What you need to do: Would you restate all of the entries verbatim, minus any images?

Dataset entries:
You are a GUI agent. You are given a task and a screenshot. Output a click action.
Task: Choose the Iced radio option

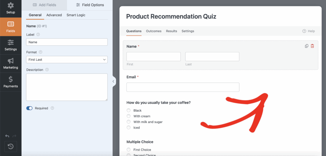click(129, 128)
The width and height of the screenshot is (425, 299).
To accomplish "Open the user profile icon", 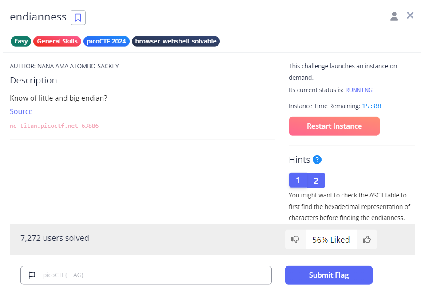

Exercise result:
You are a GUI agent. You are given a task and a screenshot. Output a click action.
Task: Choose the Iced radio option

click(129, 128)
The width and height of the screenshot is (425, 299).
To accomplish "Open the user profile icon", 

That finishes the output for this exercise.